1. They had 88 schools with girls teams and divided them in half. But they don't report the number of active athletes in each group. (But the original article did.)
2. Many soccer players sit out whole games, some play a few minutes in a game, so game+practice minutes could vary widely amongst the players. The rate of concussions per active minute would be a useful stat, and since they "used licensed medical professionals in the field to record the onset" they should have been able to provide that information.
3. The headline touts "does not prevent", but this quote appears in the body of the article: "the rate of a sport-related concussions sustained by male and female players wearing specific headgear models varied a great deal. The authors found that the rate of these injuries ranged from 2.7% to 5.9%
depending on the type of headgear worn by the players." (emphasis mine).
4. The original article provided rates per 1000 "Athletic Exposures (AE)", but didn't define that term. Some could have been 1 minute, some 80 minutes.

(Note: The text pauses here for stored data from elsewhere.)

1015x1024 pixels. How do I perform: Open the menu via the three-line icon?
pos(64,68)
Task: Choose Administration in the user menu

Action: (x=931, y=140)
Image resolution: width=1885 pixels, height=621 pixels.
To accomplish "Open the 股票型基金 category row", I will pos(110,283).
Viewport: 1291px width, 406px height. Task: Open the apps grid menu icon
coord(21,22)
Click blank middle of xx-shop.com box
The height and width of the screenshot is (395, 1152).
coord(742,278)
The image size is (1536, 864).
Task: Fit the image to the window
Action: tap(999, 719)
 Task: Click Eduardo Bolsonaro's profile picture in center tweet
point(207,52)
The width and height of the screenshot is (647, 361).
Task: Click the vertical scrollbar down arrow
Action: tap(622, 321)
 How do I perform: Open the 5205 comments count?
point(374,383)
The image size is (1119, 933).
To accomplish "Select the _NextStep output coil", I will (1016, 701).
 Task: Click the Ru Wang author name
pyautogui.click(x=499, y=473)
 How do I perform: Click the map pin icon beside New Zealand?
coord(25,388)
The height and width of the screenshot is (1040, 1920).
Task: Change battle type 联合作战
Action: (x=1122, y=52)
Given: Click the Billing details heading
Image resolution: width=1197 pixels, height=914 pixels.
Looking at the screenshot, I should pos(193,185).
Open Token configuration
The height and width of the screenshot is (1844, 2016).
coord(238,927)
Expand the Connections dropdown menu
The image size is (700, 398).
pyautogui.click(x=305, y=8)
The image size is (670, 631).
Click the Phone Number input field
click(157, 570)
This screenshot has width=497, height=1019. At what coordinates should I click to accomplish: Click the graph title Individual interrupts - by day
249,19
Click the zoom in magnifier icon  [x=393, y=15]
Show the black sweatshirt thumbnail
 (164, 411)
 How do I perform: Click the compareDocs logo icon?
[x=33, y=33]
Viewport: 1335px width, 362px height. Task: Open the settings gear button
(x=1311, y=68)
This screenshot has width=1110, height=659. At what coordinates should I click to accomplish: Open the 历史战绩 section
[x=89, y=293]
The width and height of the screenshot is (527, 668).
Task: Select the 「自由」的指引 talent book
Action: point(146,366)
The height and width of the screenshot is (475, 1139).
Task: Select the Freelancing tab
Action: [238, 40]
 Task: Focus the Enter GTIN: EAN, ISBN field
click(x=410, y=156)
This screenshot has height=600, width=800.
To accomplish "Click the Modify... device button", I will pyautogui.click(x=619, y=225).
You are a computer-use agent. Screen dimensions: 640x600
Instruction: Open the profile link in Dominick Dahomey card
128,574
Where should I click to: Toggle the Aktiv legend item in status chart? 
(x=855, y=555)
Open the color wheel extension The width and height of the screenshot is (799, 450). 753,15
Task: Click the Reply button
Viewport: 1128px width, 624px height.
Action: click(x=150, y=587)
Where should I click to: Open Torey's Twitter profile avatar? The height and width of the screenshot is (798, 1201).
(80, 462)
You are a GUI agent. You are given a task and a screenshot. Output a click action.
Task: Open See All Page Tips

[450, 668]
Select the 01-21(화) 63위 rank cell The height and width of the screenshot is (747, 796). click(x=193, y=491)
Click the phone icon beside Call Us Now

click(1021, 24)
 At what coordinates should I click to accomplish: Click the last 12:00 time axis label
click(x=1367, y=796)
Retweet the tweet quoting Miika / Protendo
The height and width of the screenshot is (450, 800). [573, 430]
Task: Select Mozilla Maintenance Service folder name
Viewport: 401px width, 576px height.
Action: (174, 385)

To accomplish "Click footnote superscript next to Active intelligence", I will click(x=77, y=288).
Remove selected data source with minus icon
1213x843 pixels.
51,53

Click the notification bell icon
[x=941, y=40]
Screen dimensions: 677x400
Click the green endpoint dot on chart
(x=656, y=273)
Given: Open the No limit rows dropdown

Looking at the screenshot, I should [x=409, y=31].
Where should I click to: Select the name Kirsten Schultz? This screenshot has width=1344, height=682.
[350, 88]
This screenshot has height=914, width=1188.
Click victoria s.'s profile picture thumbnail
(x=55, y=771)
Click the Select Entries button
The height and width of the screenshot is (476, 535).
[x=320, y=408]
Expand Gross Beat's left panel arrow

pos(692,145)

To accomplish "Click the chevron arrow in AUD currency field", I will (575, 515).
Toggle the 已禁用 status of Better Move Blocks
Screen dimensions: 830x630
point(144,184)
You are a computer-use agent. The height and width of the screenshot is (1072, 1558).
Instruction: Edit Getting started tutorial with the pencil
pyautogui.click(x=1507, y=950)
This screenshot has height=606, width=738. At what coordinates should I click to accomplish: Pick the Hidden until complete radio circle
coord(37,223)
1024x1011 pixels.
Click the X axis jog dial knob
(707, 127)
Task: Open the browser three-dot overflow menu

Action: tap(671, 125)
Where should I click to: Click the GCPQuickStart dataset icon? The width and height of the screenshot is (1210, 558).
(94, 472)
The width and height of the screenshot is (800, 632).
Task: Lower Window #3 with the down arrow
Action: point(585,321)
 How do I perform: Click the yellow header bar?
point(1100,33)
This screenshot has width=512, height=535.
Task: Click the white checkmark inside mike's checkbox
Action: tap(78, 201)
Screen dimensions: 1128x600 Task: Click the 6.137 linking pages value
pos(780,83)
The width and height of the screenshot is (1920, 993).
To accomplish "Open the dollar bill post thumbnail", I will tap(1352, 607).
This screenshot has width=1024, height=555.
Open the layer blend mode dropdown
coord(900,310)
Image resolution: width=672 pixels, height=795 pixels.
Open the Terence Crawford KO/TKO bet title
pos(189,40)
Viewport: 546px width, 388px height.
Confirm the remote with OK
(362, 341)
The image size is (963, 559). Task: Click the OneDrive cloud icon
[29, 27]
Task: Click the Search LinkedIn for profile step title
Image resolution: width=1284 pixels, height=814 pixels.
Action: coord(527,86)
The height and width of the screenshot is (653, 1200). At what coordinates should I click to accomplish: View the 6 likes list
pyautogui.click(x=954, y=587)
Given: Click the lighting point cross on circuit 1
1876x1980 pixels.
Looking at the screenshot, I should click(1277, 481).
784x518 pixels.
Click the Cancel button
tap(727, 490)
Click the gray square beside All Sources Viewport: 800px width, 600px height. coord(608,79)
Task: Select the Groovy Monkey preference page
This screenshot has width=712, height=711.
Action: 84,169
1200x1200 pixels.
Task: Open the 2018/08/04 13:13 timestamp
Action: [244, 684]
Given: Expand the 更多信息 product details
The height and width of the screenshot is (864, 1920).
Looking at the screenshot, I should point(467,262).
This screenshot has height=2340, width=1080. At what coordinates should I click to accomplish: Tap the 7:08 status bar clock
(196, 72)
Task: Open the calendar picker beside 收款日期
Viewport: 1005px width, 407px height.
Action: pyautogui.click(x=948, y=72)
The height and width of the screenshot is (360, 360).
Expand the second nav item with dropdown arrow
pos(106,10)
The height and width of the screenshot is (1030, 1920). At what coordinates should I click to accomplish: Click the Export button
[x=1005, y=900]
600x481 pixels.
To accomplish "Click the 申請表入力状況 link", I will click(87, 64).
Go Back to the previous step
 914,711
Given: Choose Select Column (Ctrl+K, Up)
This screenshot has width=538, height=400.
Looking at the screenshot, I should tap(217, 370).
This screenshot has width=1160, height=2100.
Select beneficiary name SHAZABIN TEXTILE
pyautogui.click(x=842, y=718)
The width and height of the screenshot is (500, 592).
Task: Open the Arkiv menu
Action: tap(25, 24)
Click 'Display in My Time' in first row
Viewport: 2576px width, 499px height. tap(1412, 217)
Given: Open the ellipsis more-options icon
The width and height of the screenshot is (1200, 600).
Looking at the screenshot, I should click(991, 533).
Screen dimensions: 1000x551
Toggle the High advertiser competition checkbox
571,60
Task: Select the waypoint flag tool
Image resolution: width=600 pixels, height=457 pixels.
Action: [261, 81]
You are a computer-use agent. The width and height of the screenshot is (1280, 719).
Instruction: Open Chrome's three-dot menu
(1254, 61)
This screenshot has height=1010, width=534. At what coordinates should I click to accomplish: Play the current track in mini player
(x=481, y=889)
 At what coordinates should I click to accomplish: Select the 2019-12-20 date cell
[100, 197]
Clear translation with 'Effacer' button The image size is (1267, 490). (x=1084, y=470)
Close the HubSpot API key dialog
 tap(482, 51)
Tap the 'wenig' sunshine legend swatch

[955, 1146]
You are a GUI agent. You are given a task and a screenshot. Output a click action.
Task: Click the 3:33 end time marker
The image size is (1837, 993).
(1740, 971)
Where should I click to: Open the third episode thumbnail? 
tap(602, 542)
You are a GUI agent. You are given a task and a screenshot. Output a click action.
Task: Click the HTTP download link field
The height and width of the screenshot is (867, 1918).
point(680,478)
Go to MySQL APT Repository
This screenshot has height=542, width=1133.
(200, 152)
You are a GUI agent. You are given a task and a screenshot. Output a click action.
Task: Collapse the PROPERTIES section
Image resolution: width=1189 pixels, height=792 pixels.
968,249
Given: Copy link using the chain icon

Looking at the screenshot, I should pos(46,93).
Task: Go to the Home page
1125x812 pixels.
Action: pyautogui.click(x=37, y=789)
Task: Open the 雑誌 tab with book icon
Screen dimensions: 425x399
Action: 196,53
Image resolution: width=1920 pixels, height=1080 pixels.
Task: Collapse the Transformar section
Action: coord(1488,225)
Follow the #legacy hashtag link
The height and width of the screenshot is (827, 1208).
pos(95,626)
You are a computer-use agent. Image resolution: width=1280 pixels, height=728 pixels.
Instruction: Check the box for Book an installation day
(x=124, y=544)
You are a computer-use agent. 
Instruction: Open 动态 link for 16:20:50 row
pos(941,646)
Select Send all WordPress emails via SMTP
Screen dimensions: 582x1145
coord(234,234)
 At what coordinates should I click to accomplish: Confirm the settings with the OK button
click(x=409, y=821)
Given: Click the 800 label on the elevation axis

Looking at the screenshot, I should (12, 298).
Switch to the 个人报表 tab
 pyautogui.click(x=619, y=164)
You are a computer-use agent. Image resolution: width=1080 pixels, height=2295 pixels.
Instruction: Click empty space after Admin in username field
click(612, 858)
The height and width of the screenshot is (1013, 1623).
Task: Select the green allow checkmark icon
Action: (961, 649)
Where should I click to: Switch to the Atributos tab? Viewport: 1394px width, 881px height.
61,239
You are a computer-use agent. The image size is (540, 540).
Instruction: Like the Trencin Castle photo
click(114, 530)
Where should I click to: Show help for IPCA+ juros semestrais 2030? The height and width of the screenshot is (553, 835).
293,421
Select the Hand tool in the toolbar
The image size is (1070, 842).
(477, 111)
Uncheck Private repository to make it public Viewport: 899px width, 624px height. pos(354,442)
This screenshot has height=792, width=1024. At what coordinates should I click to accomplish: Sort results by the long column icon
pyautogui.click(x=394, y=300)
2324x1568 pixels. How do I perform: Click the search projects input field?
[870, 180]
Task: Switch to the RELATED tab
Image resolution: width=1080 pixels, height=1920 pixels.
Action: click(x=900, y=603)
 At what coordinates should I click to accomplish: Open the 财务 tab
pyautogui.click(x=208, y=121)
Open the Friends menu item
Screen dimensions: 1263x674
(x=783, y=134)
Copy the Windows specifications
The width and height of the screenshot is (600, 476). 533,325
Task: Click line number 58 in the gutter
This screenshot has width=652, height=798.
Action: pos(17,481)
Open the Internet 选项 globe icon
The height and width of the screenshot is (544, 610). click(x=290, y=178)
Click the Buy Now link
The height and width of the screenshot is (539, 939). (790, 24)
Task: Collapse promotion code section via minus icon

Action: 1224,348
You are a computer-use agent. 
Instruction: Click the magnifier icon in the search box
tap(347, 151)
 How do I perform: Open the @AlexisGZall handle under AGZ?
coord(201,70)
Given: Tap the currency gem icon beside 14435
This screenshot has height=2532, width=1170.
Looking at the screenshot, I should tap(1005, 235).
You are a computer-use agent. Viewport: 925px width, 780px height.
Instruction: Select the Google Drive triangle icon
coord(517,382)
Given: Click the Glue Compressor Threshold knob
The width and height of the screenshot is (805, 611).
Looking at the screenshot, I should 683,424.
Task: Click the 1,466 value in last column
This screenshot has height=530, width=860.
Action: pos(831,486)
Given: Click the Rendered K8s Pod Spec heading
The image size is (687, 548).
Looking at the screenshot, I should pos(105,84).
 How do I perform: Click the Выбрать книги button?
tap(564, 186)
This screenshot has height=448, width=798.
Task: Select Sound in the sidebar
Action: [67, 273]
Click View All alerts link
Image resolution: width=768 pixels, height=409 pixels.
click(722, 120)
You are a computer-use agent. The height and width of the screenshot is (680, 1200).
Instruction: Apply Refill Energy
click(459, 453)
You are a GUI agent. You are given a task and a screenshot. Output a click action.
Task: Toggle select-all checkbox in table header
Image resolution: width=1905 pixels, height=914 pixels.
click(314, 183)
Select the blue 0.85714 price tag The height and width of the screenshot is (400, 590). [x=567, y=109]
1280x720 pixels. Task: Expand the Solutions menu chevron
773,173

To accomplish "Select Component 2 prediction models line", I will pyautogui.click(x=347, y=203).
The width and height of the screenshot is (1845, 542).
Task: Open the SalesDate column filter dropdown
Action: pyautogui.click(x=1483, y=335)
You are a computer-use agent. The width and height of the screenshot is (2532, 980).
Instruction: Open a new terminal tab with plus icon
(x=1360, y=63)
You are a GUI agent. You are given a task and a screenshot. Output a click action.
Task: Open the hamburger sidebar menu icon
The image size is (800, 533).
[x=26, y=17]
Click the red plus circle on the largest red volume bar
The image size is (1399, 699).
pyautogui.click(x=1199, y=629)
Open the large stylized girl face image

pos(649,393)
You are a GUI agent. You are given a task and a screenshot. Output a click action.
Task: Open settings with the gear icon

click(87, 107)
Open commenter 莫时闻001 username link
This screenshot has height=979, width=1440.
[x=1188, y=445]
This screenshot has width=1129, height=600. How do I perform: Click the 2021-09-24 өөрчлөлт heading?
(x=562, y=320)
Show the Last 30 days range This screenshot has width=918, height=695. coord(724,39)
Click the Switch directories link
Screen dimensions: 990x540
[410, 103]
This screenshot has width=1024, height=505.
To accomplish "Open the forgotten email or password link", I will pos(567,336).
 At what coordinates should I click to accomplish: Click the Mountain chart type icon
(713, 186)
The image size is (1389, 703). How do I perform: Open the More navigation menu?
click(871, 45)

I found the article, so here's the full quote for point 3: "Overall, the SRC incidence ranged from
2.5% (HR: 0.54 (0.20–1.43), p=0.213) for players wearing the Storelli ExoShield to
5.4% (HR: 1.09 (0.62–1.91), p=0.765) for players wearing the Ultra Forcefield Sweatband." (emphasis mine)
In other words, the results for
the random mix of head gear (each girl got to choose which of the 5 models in the study they wanted to wear) was "no difference from no head gear", but different models had different results. Not a very useful result, and does not, IMO, justify the claim of "does not prevent" without giving many qualifications that the study report does not present.